Task requirements -
Extract, word for word, each line from the line holding "The width and" through the end of the records. Omit every picture.

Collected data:

|---|

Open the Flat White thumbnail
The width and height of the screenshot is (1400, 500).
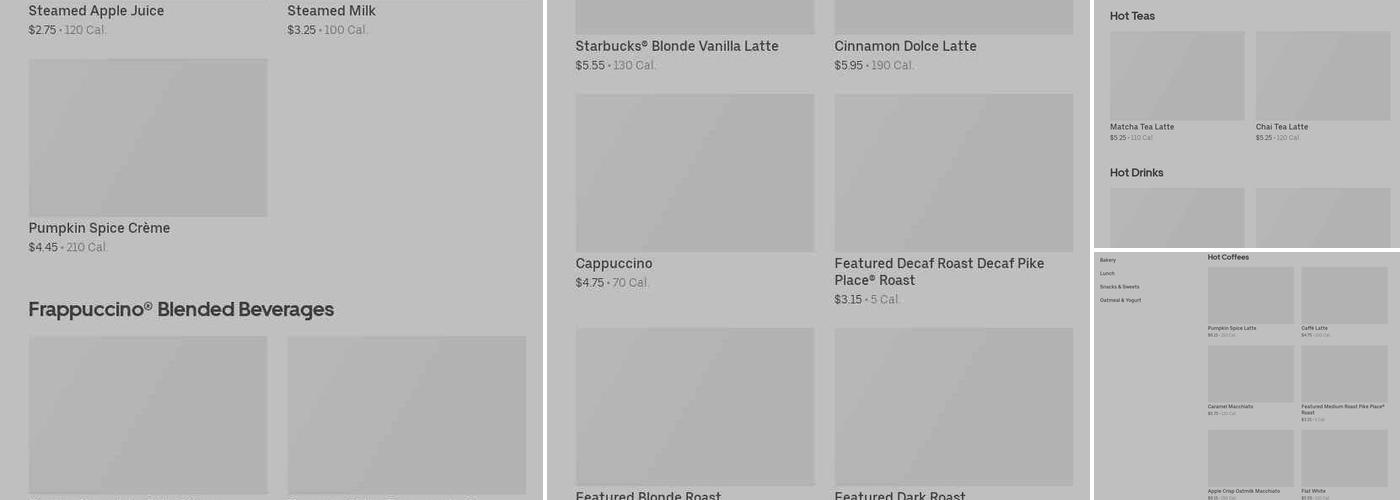(1344, 458)
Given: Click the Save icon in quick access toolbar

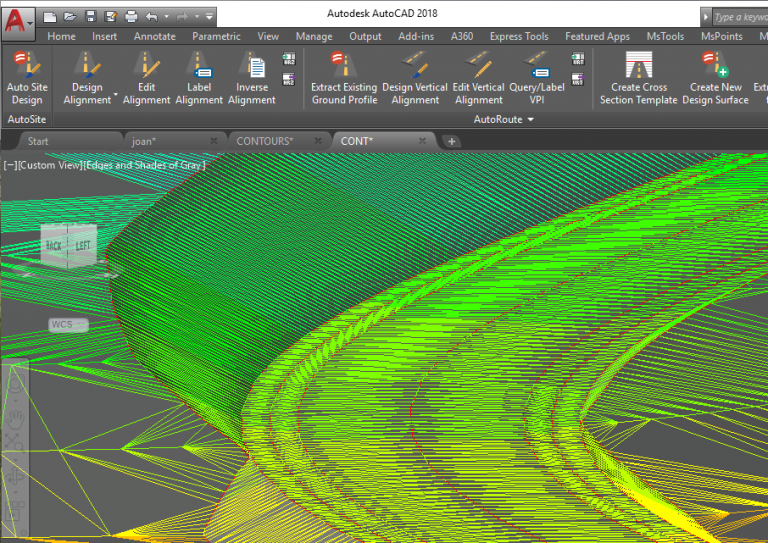Looking at the screenshot, I should [x=91, y=16].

|---|

Answer to the problem -
The width and height of the screenshot is (1400, 500).
(1344, 458)
Given: Click the Save icon in quick access toolbar

Looking at the screenshot, I should [x=91, y=16].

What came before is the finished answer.